ROBINSON SAWMILL HISTORY
from Harlan Green (T-5)
Some of us in Turkey V group
restored the Robinson sawmill in Vermont during our 1964 Peace Corps
training. I’m sure there are others who can also remember the
work. I remember it was Mike Miller, Heath Lowry and myself who did
much of the work. I had worked as a journeyman union carpenter, while I
think Heath and Mike also had done manual labor in our young and varied
lives.
The Turkey V training group was
headquartered at Sandanona, Rudyard Kipling’s Vermont estate near
Brattleboro, where he was reputed to have written the Jungle Book. (He
had married a Vermonter and also built a large mansion just up the road.

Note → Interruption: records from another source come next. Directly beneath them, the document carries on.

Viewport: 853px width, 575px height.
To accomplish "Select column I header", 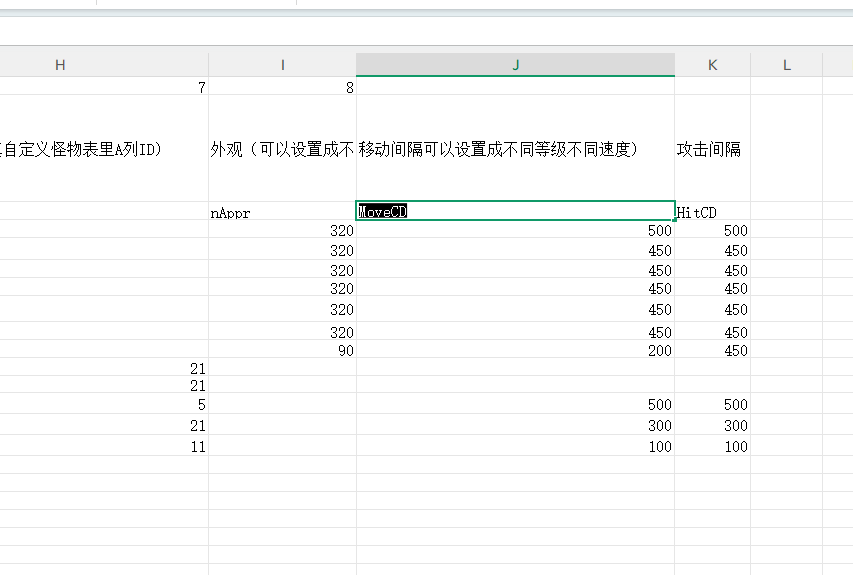I will pos(282,65).
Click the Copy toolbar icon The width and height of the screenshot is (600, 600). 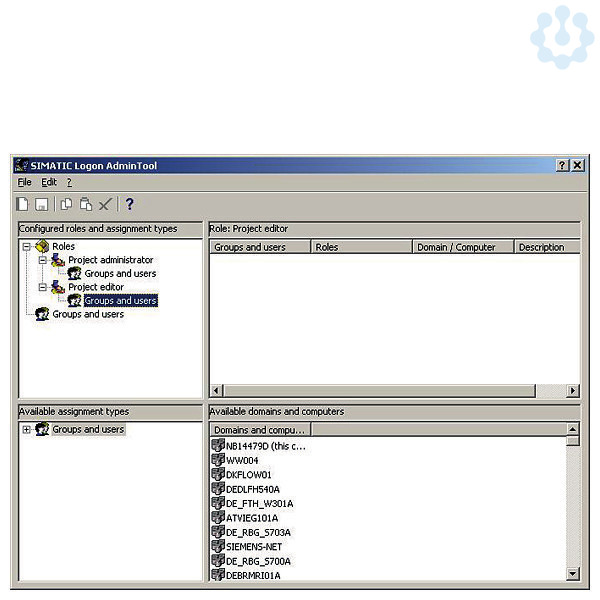[66, 204]
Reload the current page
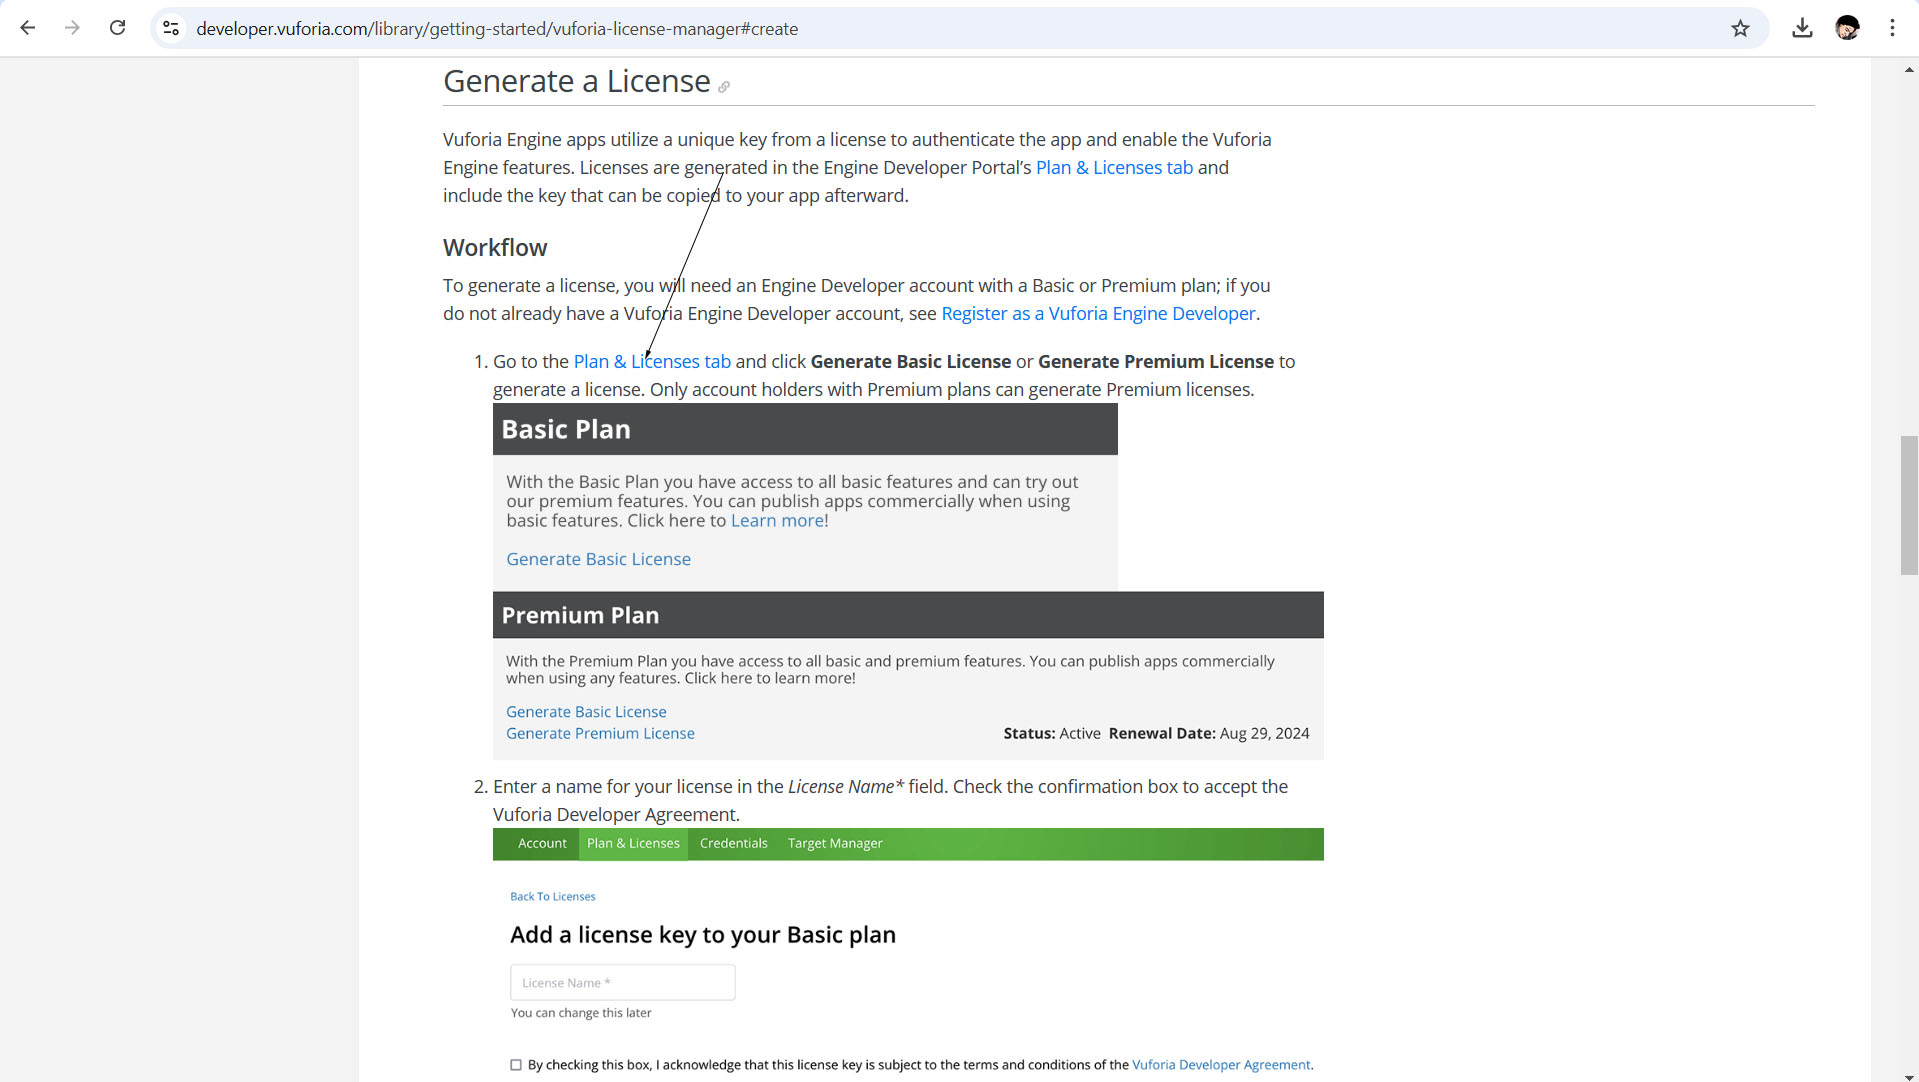 117,28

As part of our training for Rural
Community Development, (via The Experiment in International Living), we
were moved up to East Calais (9
mi. north of the capital Montpelier on dirt roads) to live on a farm and learn some rural
skills. The people of East Calais were also interested in restoring the
sawmill, among other projects, to have it as a kind of historical
museum. Others trainees did road work, built stone walls and a septic
tank.
The Robinson Mill was reputed to be
the longest running water-powered sawmill in Vermont. It ran until the
1950s commercially, when pond silting and wear and tear on the equipment
forced it to shut down. It was run by a water-powered turbine set at
the bottom of an approximately 30 foot long penstock that ran water over
the dam. The rotating turbine shaft at the bottom was then geared to
horizontal belts that ran the saw blade and a moving bed that held the
logs to be cut.
The upper and lower ponds, regulated
by sluice gates, had silted so much there was only sufficient water to
cut logs during the spring runoff. Not only did the metal turbine
itself need renovation, but the turbine housing made up of large bridge
timbers had rotted. We totally rebuilt the turbine housing and welded
or machined the necessary parts to get the turbine working again. I
believe that Mike Miller even carved some of the broken gears from wood.
This all happened in August,
September of 1964, before we shipped out to Turkey and to our villages.
The sawmill was again restored in 2003 after much fundraising effort via
a non-profit. I returned in 2005 during a rainy autumn day and took
many photos of its being run. The local Vermonters are real
characters. They recently did two male nude calendars to raise
$500,000 to build a community center at Maples Corner (of which I have
copies)! They got the idea from movie, “The Calendar Girls”. But since
the women wouldn’t pose, Vermont’s men stepped up to the plate and
posed. Our farmer Stanley Fitch in his 70s was one of them….
Harlan Green (T-5)

Men opening sluice gate at pond.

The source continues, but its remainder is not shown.